There are several modifications we make in our reimagined version of this interface that are necessary for federated learning:

  1. Placement: Metaflow’s @step decorator is replaced by placement decorators that specify where a task will run. In horizontal federated learning, there are server (or aggregator) and client (or collaborator) nodes. Tasks decorated by @aggregator will run on the aggregator node, and @collaborator will run on the collaborator node. These placement decorators are interpreted by Runtime implementations: these do the heavy lifting of figuring out how to get the state of the current task to another process or node.

  2. Runtime: Each flow has a .runtime attribute. The runtime encapsulates the details of the infrastucture where the flow will run. In this experimental release, we support only a LocalRuntime single node implementation, but as this work matures, we will extend to a FederatedRuntime that implements distributed operation across remote infrastructure.

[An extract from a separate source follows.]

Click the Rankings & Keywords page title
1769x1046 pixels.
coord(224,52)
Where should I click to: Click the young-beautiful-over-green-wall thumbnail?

  3. Conditional branches: Perform different tasks if a criteria is met

  4. Loops: Internal loops are within a flow; this is necessary to support rounds of training where the same sequence of tasks is performed repeatedly.

How to use it?

Let’s start with the basics. A flow is intended to define the entirety of federated learning experiment. Every flow begins with the start task and concludes with the end task. At each step in the flow, attributes can be defined, modified, or deleted. Attributes get passed forward to the next step in the flow, which is defined by the name of the task passed to the next function. In the line before each task, there is a placement decorator. The placement decorator defines where that task will be run. The OpenFL Workflow Interface adopts the conventions set by Metaflow, that every workflow begins with start and concludes with the end task. In the following example, the aggregator begins with an optionally passed in model and optimizer. The aggregator begins the flow with the start task, where the list of collaborators is extracted from the runtime (self.collaborators = self.runtime.collaborators) and is then used as the list of participants to run the task listed in self.next, aggregated_model_validation. The model, optimizer, and anything that is not explicitly excluded from the next function will be passed from the start function on the aggregator to the aggregated_model_validation task on the collaborator. Where the tasks run is determined by the placement decorator that precedes each task definition (@aggregator or @collaborator). Once each of the collaborators (defined in the runtime) complete the aggregated_model_validation task, they pass their current state onto the train task, from train to local_model_validation, and then finally to join at the aggregator. It is in join that an average is taken of the model weights, and the next round can begin.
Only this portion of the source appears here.